Steering two-electron O2 electroreduction on a Co–N–C catalyst via native carbon-defect engineering for highly efficient H2O2 production

Abstract

Traditional Co–N–C electrocatalysts have considerable potential in the two-electron oxygen reduction reaction (2e⁻ ORR), but their robust binding to the critical *OOH intermediate largely hinders their selectivity for H₂O₂ production. In this study, pentagonal carbon defects were deliberately introduced into a Zn/Co-ZIF-derived Co–N–C electrocatalyst (D-Co–N–C-X) via a facile thermal etching method to significantly modulate the electronic configuration and adsorption strength of the Co center, thereby enhancing its 2e⁻ ORR selectivity and H₂O₂ yield. Moreover, the carbon defect content was adjusted to examine its effect on the catalytic performance in D-Co–N–C-X. Results showed that the D-Co–N–C-2 with moderate intrinsic defects performed best with a high H₂O₂ selectivity (H₂O₂%) of 91%, impressive faradaic efficiency (FE) of 99% and superior H₂O₂ yield of 934 mmol g⁻¹ h⁻¹, significantly surpassing the values for defect-free Co–N–C (H₂O₂%: 37%, FE: 11%, and H₂O₂ yield: 101 mmol g⁻¹ h⁻¹) and the reported state-of-the-art electrocatalysts under acidic conditions.
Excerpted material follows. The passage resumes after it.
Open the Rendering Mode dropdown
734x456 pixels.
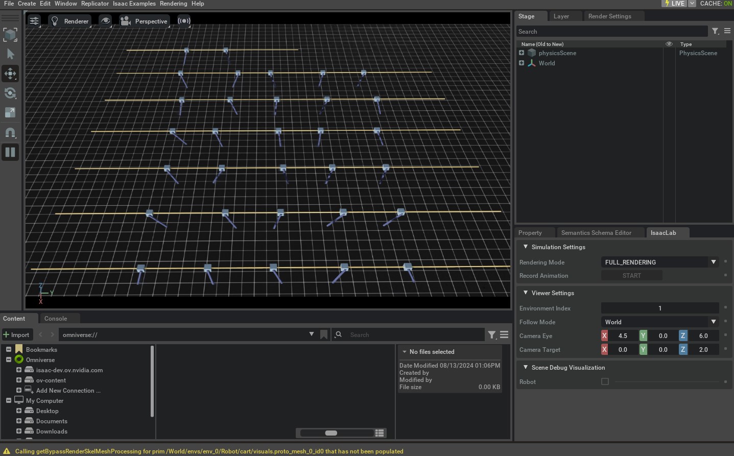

Moreover, the D-Co–N–C-2 showed long-term operational stability and high performance for the electro-Fenton degradation of typical organic chemicals. Both experimental results and theoretical calculations confirmed that the incorporated pentagonal defects not only reduced the electron density around the Co center and upshifted its d-band center for favorable O₂ adsorption but also decreased the *OOH desorption energy for H₂O₂ formation, thus significantly improving the electrocatalytic 2e⁻ ORR performance. This study advances a new strategy for developing high-performance Co–N–C-based electrocatalysts towards in situ H₂O₂ synthesis for environmental remediation.